→ **Problem to work on**:
For the entries below, the expected answer is the line with "How do I perform: Click", the line with "This screenshot has width=1456, height=819.", and every line between them, exactly as written, and nothing more.

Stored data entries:

────────────────

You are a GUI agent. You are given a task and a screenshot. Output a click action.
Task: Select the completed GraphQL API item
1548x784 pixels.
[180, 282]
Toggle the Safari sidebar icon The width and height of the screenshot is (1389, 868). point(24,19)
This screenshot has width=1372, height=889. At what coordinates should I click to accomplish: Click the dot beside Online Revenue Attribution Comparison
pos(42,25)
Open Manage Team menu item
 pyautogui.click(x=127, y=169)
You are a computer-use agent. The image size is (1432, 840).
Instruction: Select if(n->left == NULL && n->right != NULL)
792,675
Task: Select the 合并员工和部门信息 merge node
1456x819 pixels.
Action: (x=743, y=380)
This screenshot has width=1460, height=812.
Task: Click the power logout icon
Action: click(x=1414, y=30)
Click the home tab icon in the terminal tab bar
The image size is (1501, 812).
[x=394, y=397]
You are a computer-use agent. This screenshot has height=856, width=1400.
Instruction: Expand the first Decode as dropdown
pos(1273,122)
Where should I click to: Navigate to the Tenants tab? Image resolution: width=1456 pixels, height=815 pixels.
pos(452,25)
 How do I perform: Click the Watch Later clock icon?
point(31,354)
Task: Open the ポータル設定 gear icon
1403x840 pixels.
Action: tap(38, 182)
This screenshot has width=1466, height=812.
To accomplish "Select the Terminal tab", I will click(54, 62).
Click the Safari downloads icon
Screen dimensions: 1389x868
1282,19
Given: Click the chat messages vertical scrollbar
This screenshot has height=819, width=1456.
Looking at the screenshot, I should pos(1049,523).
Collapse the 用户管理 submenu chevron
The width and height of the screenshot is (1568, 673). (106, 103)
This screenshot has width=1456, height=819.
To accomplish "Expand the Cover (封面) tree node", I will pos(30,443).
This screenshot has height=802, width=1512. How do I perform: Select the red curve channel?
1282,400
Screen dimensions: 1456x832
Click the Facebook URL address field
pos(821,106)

────────────────

→ **Response box**:
 How do I perform: Click the Watch Later clock icon?
point(31,354)
Task: Open the ポータル設定 gear icon
1403x840 pixels.
Action: tap(38, 182)
This screenshot has width=1466, height=812.
To accomplish "Select the Terminal tab", I will click(54, 62).
Click the Safari downloads icon
Screen dimensions: 1389x868
1282,19
Given: Click the chat messages vertical scrollbar
This screenshot has height=819, width=1456.
Looking at the screenshot, I should pos(1049,523).
Collapse the 用户管理 submenu chevron
The width and height of the screenshot is (1568, 673). (106, 103)
This screenshot has width=1456, height=819.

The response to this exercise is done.